契約結婚の終わらせかた

8月~特別な夏休み





夏にふさわしくギラギラ輝く太陽。晴れ渡った青い空。遠くに見えるのは遥かなる水平線を湛える大海原。白い砂浜に続くヤシの並木道。


「うわ、すごい!見て見て。あんなにヤシの木がある。なんか南国みたい」


はしゃぐ心愛ちゃんの楽しそうな声が後ろから聞こえてきます。他の子ども達も思い思いに外の景色を楽しんでますが……。

「……」


真横に目を向けると、車を運転する伊織さんの目が怖い。視線だけで今にも人を殺せそうです。

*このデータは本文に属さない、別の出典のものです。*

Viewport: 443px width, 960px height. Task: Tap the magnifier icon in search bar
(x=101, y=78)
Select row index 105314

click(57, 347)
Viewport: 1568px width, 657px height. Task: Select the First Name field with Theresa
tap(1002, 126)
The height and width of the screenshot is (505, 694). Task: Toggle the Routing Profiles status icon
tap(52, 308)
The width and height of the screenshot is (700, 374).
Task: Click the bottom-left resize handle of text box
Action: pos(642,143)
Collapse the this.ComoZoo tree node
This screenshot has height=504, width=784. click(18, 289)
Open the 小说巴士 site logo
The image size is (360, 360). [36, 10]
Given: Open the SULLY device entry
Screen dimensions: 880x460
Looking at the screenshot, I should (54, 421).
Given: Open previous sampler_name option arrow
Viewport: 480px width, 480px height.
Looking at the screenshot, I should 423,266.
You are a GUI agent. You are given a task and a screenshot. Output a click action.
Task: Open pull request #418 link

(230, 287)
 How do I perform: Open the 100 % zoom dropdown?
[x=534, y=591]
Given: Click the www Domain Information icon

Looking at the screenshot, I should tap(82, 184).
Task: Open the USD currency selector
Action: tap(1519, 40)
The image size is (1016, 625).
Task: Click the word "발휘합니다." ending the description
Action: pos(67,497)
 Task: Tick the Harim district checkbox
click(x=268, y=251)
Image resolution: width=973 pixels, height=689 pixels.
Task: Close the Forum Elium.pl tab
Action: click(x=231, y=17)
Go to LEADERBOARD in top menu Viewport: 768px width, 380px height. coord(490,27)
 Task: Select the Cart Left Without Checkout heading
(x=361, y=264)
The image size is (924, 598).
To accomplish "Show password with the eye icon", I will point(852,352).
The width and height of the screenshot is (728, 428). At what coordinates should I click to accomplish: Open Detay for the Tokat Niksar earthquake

そりゃ、そうだ。せっかくの夏休みなのに、おはる屋をはじめとするみんなで海に行くことになったんだから。
普段から人嫌いっぽい彼がこんなに大勢の人と行動しなきゃいけないんだから、何の苦行かと。


だけど、と私は思う。


伊織さんにも、たくさんの人といろんなイベントを楽しんで欲しいなって。


ひとりぼっちで部屋にいるより、こうして太陽の下に出ていろんな体験をして欲しい。きっと彼は、幼い頃にこういう経験が少ないんだと思う。


春に藤祭りで露店を初めて体験した位だから。こういうのも無駄にはならないはず。


後続のもう一台のワンボックスは葛西さんが運転してて、彼の妻と娘さんも一緒に乗り込んでる。


メンバーとしては私と伊織さん、葛西さんに彼の妻と娘さん。おはる屋のおばあちゃん。空くんと心愛ちゃん兄妹。大地くん。賢くんと真理ちゃん兄妹。後は何故か美帆さんがちゃっかり着いてきてた。